About this task →
Across the entries below, how many lines contain the word "computer"? Give the number alone.

Data section →
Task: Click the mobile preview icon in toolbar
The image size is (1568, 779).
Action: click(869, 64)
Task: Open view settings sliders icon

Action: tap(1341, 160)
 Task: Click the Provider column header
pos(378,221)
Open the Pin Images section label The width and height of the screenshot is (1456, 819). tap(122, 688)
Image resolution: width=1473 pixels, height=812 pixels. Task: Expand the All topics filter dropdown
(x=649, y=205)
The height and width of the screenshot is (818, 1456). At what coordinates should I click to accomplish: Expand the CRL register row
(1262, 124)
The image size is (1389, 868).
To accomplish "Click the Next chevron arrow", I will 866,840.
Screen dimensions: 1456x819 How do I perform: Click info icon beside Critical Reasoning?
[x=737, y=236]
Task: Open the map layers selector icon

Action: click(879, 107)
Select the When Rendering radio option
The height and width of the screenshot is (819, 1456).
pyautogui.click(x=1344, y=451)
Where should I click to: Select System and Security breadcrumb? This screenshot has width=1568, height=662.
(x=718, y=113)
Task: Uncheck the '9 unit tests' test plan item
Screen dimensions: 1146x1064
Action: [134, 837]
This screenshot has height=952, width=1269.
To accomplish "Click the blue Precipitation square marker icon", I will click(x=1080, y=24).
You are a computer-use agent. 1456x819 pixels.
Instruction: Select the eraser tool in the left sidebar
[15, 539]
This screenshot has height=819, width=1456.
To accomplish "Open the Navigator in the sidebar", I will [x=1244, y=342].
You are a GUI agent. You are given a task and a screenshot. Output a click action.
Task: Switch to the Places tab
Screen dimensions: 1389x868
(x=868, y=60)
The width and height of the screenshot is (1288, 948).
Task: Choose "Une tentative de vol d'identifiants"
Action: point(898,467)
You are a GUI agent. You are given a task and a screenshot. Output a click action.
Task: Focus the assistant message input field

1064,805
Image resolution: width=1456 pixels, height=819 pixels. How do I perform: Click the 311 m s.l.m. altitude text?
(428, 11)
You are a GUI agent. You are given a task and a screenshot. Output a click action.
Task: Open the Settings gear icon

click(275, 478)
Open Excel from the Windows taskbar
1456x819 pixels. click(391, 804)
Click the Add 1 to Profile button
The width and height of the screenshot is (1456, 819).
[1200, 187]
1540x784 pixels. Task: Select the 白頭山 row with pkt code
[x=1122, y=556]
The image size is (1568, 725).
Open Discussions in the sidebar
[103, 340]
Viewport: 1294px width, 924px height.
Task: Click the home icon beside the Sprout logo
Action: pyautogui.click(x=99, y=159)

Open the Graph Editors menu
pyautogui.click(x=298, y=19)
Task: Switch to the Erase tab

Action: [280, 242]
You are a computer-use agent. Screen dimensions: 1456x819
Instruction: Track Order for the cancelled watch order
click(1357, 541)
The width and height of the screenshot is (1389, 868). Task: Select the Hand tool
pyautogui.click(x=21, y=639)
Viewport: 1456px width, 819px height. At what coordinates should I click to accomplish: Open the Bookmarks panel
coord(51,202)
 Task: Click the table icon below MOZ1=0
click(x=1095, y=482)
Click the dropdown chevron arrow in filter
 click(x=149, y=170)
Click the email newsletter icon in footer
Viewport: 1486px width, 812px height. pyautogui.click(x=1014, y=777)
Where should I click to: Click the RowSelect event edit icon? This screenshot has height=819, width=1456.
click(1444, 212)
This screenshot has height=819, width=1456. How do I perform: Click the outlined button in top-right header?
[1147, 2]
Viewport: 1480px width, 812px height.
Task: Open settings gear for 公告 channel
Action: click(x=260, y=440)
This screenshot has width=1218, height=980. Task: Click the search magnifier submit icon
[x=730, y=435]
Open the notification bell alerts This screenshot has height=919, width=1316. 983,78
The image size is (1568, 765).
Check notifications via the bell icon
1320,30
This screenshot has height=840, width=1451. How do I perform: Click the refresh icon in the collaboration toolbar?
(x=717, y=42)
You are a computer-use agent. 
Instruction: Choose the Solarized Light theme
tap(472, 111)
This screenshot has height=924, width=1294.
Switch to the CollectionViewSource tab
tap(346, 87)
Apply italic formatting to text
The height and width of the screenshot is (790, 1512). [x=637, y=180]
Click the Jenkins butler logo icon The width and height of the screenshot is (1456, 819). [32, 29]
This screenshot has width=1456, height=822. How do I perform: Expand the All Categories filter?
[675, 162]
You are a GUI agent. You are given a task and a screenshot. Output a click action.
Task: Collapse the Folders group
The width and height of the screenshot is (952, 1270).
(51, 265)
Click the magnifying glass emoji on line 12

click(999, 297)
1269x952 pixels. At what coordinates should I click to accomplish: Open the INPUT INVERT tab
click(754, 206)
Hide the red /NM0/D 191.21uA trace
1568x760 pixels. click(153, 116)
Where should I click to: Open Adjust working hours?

Response to this exercise →
3